# TensorRT Inference

After training the deep learning network, the next step is to usually deploy the model to production. The most straight-forward way is to put the PyTorch model in inference mode. The model below loads the trained weights from the PyTorch check point file and sets the weights of the deep learning model. The inference is to do a forward pass from input to the output. We can see it runs fairly quickly to get accurate results in less than 1ms. Here is an example from the last notebook:- 

In [1]:
import torch
import torch.nn as nn
import torch.nn.functional as F
import time
class Net(nn.Module):

    def __init__(self, hidden=512):
        super(Net, self).__init__()
        self.fc1 = nn.Linear(6, hidden)
        self.fc2 = nn.Linear(hidden, hidden)
        self.fc3 = nn.Linear(hidden, hidden)
        self.fc4 = nn.Linear(hidden, hidden)
        self.fc5 = nn.Linear(hidden, hidden)
        self.fc6 = nn.Linear(hidden, 1)
        self.register_buffer('norm',
                             torch.tensor([200.0,
                                           198.0,
                                           200.0,
                                           0.4,
                                           0.2,
                                           0.2]))

    def forward(self, x):
        x = x / self.norm
        x = F.elu(self.fc1(x))
        x = F.elu(self.fc2(x))
        x = F.elu(self.fc3(x))
        x = F.elu(self.fc4(x))
        x = F.elu(self.fc5(x))
        return self.fc6(x)

In [2]:
! ((test ! -f './check_points/model_best.pth.tar' ||  test ! -f './check_points/512/model_best.pth.tar') && \
  bash ./download_data.sh) || echo "Dataset is already present. No need to re-download it."

Dataset is already present. No need to re-download it.


In [3]:
checkpoint = torch.load('check_points/512/model_best.pth.tar')
model = Net().cuda()
model.load_state_dict(checkpoint['state_dict'])
inputs = torch.tensor([[110.0, 100.0, 120.0, 0.35, 0.1, 0.05]])
start = time.time()
inputs = inputs.cuda()
result = model(inputs)
end = time.time()
print('result %.4f inference time %.6f' % (result,end- start))

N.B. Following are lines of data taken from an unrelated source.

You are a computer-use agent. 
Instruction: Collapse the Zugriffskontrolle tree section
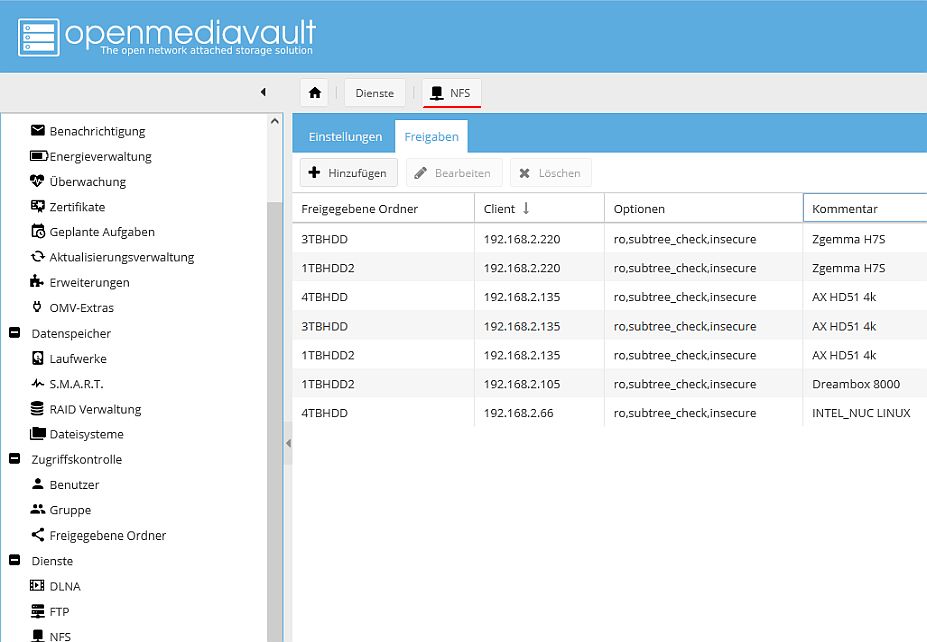click(15, 459)
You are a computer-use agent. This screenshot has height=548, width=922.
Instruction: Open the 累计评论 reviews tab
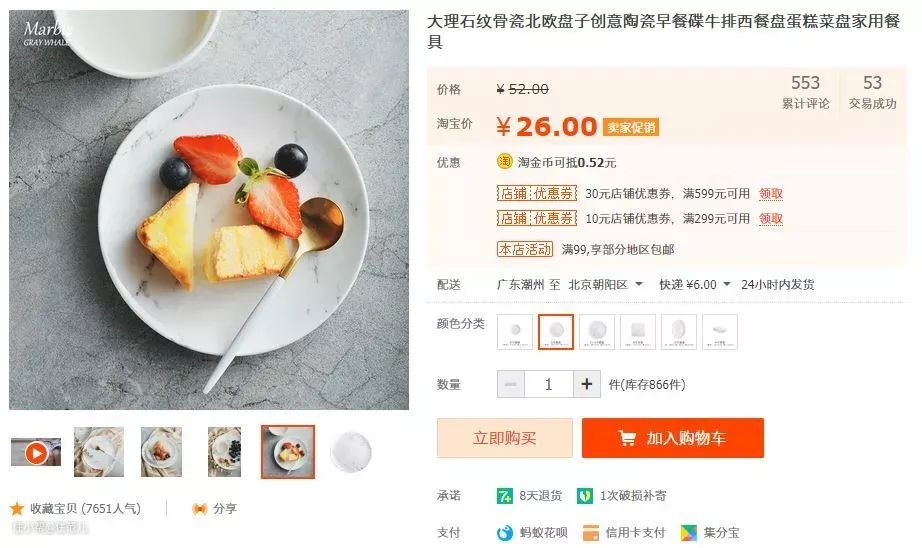tap(805, 92)
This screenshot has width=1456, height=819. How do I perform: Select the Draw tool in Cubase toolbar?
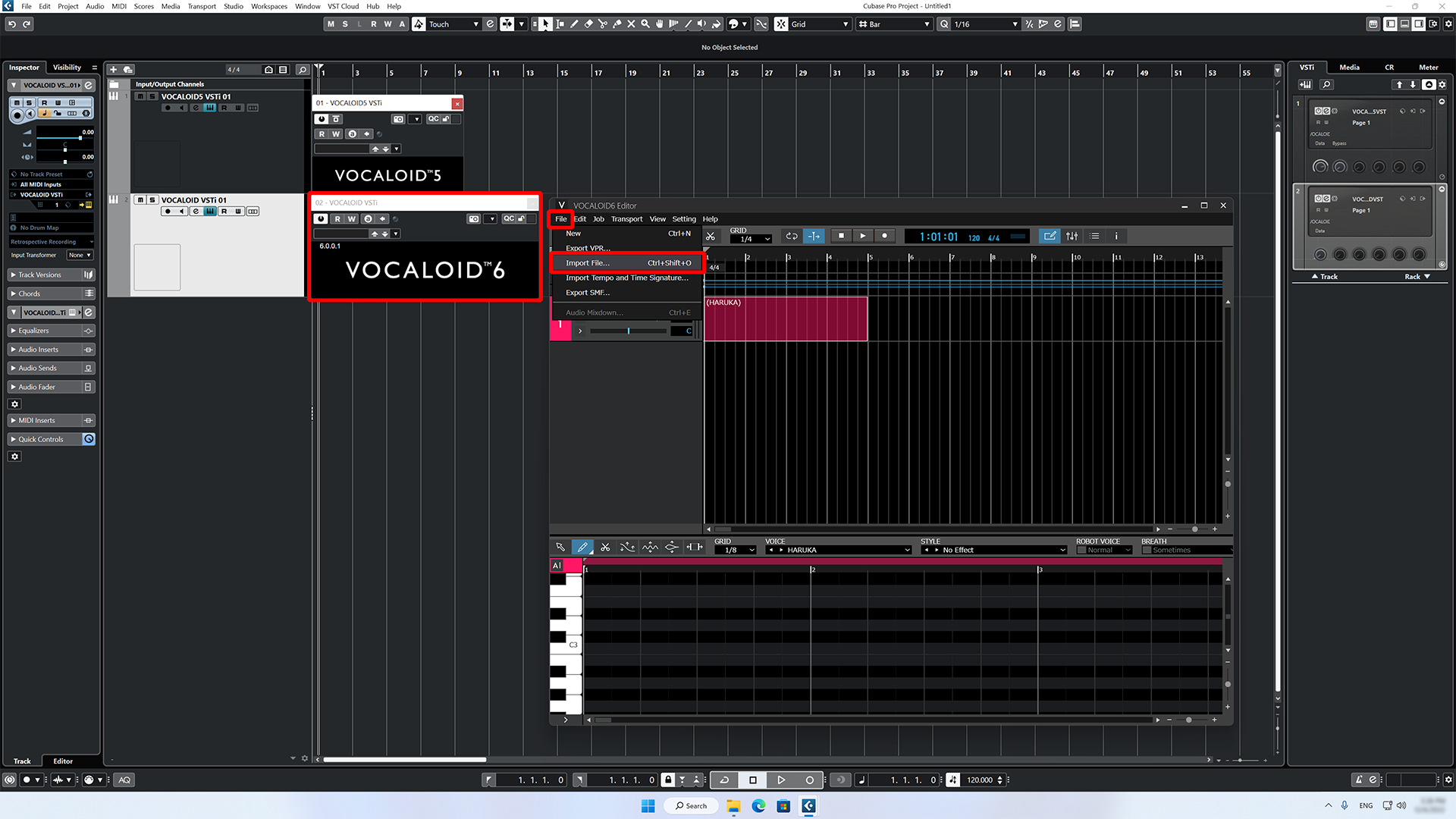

result 18.6810 inference time 0.184153


However, we can do much better. NVIDIA provides a powerful inference model optimization tool [TensorRT](https://developer.nvidia.com/tensorrt) which includes a deep learning inference optimizer and runtime that delivers low latency and high-throughput for deep learning inference applications. It made NVIDIA win the [MLPerf Inference benchmark](https://devblogs.nvidia.com/nvidia-mlperf-v05-ai-inference/).  In this [blog](https://devblogs.nvidia.com/nlu-with-tensorrt-bert/#disqus_thread), TensorRT helps to accelerate the BERT natural language understanding inference to 2.2ms on the T4 GPU. 

In this notebook inspired by the [BERT inference blog](https://devblogs.nvidia.com/nlu-with-tensorrt-bert/#disqus_thread) we will demonstrate step-by-step, how we can convert the trained Asian Barrier Option model to TensorRT inference engine to get significant acceleration. 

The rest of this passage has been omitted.